Als die Staatsmacht gegenüber friedlichen Demonstranten kapitulierte

Bewegende Tage im Oktober 1989

Aus den Erinnerungen eines Demonstranten, Fotografen und friedlichen Revolutionärs.
Wenn ich mir die Bilder betrachte kommen unweigerlich die Erinnerungen. Ich tauche ein, in eine längst vergangene Zeit. Ein Film, der abläuft, eine andere Wirklichkeit …
Wie aus dem Nebel tauchen Szenen und Gestalten auf. Der 7. Oktober 1989, Tag der Republik, und der letzte Feiertag, den dieses Land beging. 40 Jahre hatte es existiert und sollte nun bald Geschichte sein. Wir wussten noch nichts davon, wir die Bürger, die es letztlich in der Hand hatten, wir, die auf die Straße gingen und den Untergang der DDR herbeiführen sollten.
Nicht, weil wir dieses Land hassten oder weil wir hier weg wollten, wie vielleicht einige unserer Mitbürger. Deren Absichten und Gründe waren mit Sicherheit triftige. Wer verlässt schon gern seine Heimat?

Wir, und das war mit Sicherheit der überwiegende Teil der Menschen unseres Landes, wir wollten hier bleiben und etwas verändern.

Der 7. Oktober war normalerweise ein Volksfest. In den Abendstunden dieses Samstags kam es in Berlin, Leipzig, Magdeburg und anderen Städten des Landes zu Protesten. Dutzende Demonstranten wurden von den Sicherheitskräften zugeführt, wie es im Amtsdeutsch hieß und auf Fahrzeuge der Bereitschaftspolizei verladen. Wie man später erfuhr, mussten viele von ihnen teilweise unwürdige Behandlung über sich ergehen lassen. Denn man wollte nicht zulassen, dass die Feierlichkeiten anläßlich des 40. Republikgeburtstages gestört werden, zumal hohe Staatsgäste befreundeter Staaten anwesend waren.
___
■ Aufgabe 1 ■
In welchen Städten kam es laut dem Text über den Oktober 1989 in den Abendstunden des 7. Oktober zu Protesten?
Der Text und die Einträge stehen in keinem Zusammenhang miteinander.
___
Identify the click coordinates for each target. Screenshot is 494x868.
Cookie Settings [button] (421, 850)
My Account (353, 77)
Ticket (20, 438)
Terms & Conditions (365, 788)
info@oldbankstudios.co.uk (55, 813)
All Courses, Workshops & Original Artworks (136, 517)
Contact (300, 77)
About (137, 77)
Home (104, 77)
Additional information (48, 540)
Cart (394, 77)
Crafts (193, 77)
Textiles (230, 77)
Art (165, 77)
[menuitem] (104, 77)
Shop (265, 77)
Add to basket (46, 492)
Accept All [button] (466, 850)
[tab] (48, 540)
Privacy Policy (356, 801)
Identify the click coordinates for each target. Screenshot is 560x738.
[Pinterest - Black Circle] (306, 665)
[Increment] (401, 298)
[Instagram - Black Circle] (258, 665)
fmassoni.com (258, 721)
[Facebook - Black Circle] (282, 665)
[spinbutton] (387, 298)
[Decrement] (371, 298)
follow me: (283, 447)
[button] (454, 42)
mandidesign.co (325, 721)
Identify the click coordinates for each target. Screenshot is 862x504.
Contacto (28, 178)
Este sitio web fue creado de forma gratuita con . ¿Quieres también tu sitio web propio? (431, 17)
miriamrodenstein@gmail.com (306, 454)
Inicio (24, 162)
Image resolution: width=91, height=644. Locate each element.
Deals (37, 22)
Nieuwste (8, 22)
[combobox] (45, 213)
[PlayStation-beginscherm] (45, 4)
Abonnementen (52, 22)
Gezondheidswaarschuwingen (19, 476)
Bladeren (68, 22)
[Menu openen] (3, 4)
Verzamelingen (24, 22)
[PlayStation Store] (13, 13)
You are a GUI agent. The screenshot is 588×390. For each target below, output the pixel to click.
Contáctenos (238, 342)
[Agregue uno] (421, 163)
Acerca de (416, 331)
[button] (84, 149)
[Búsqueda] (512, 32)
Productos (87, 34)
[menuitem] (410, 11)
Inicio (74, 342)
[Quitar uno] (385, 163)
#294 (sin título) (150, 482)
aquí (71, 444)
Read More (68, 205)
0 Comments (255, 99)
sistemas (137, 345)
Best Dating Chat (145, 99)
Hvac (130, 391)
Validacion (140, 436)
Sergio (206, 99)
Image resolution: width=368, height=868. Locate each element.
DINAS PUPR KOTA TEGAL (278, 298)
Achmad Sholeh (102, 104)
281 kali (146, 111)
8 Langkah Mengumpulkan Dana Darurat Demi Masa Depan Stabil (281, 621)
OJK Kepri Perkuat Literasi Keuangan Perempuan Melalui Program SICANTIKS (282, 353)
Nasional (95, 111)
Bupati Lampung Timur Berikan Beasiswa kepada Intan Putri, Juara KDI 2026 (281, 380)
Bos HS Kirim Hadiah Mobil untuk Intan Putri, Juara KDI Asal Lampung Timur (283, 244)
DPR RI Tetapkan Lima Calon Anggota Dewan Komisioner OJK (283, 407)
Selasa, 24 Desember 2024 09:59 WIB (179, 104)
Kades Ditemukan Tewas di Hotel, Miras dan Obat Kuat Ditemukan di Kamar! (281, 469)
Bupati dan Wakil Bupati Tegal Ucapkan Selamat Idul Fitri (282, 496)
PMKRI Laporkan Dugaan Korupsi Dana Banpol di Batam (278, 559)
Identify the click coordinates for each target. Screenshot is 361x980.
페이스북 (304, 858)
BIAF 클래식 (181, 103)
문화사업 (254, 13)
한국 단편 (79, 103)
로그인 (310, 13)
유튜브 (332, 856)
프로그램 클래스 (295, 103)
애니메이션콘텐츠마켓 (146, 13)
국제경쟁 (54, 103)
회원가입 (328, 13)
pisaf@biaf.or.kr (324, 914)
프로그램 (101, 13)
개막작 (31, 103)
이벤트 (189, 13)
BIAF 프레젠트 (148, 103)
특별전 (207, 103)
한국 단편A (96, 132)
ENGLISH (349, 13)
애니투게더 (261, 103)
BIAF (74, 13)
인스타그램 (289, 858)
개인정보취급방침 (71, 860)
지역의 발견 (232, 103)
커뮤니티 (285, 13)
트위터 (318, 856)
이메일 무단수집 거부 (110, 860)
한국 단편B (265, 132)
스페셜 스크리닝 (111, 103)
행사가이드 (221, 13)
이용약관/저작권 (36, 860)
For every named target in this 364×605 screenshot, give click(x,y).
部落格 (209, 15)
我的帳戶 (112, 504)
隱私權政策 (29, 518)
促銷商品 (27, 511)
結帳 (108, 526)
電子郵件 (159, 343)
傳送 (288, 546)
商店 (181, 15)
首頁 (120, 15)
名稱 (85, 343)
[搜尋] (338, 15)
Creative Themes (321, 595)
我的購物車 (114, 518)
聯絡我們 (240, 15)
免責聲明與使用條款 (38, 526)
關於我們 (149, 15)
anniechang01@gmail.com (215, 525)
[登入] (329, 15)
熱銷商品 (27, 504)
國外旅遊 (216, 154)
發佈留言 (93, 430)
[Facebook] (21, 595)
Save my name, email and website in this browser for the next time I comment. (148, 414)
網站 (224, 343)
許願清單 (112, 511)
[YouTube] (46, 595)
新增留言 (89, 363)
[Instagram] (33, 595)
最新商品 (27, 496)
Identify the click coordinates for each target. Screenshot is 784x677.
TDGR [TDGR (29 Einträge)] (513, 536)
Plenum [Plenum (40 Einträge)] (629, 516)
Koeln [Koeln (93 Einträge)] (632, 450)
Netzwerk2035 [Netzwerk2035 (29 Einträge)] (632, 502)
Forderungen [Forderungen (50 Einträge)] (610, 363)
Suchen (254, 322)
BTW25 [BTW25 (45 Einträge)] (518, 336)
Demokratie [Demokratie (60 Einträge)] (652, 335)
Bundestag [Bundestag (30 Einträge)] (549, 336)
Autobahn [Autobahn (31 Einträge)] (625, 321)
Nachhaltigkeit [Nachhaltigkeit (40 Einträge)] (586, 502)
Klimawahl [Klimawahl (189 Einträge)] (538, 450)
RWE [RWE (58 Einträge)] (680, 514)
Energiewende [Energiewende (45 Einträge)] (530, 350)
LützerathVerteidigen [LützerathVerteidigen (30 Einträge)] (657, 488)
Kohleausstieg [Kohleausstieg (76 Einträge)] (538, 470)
___
■ Aufgabe 2 ■
Gib die Zeilen der Einträge vom ersten Eintrag bis einschließlich der Zeile mit „Cart (394, 77)“ als JSON-Liste von Zeichenketten aus, je eine Zeichenkette pro Zeile und ohne Leerzeilen.

■ Richtige Lösung 1 ■
In Berlin, Leipzig, Magdeburg und anderen Städten des Landes.

■ Richtige Lösung 2 ■
[
  "Identify the click coordinates for each target. Screenshot is 494x868.",
  "Cookie Settings [button] (421, 850)",
  "My Account (353, 77)",
  "Ticket (20, 438)",
  "Terms & Conditions (365, 788)",
  "info@oldbankstudios.co.uk (55, 813)",
  "All Courses, Workshops & Original Artworks (136, 517)",
  "Contact (300, 77)",
  "About (137, 77)",
  "Home (104, 77)",
  "Additional information (48, 540)",
  "Cart (394, 77)"
]